[Pixel coordinate grounding data]
________________
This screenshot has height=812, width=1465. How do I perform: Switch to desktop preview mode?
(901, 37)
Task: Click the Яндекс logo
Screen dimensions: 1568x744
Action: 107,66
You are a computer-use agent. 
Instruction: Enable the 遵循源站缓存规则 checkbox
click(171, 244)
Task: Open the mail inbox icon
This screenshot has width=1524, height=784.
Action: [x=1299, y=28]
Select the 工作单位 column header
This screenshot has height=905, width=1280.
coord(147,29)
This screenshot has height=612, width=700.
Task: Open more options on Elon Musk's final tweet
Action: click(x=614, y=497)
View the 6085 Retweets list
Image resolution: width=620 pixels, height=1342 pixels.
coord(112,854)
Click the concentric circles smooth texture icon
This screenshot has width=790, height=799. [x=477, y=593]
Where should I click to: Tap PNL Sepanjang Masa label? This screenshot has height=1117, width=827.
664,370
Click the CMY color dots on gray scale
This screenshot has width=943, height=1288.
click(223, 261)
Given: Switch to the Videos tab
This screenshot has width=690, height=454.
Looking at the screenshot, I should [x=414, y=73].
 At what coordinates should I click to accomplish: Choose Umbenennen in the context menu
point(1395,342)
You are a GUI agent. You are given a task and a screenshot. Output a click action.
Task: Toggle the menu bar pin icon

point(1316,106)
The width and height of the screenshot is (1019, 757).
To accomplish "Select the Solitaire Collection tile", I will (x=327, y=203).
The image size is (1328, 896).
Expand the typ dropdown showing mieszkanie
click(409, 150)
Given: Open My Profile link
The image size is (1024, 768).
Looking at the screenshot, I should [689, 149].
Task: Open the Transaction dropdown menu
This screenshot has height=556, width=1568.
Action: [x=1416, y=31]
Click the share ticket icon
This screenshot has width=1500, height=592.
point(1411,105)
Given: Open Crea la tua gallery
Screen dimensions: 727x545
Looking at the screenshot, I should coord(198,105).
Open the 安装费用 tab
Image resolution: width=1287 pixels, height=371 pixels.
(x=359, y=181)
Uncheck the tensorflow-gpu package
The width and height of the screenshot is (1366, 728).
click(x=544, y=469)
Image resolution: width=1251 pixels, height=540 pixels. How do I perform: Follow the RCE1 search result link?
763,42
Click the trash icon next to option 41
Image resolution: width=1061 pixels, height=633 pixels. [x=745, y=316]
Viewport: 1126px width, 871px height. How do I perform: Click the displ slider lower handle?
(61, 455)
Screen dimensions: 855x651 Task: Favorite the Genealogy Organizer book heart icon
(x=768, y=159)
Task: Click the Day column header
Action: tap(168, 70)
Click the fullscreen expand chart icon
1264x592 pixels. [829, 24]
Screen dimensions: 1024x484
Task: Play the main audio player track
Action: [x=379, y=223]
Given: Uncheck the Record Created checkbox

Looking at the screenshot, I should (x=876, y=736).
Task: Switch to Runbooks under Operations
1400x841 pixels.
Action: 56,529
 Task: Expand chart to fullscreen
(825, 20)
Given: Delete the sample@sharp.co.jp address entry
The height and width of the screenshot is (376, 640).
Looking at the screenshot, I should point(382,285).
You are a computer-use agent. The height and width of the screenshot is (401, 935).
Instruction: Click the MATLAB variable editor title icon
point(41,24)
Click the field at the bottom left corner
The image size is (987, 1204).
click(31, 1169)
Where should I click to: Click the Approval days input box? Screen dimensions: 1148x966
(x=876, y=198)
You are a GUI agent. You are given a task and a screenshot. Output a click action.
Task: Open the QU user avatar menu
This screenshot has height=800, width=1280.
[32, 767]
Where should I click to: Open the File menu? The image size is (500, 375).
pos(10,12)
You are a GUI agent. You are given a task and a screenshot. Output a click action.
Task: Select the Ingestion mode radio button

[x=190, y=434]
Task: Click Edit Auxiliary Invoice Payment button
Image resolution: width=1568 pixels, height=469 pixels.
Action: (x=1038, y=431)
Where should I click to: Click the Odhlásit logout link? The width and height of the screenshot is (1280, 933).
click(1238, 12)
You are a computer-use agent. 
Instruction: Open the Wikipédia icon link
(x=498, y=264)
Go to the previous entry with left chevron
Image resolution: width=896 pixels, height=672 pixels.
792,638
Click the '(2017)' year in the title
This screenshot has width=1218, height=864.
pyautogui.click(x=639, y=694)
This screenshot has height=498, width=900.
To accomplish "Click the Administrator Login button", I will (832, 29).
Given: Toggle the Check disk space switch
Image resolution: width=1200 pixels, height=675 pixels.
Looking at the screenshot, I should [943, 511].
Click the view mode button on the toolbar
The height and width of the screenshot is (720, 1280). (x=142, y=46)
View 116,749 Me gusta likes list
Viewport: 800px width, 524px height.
________________
TASK REQUIREMENTS: For the word "will", go through the records and show each line that carries it.

ANSWER:
To accomplish "Select the Solitaire Collection tile", I will (x=327, y=203).
To accomplish "Click the Administrator Login button", I will (832, 29).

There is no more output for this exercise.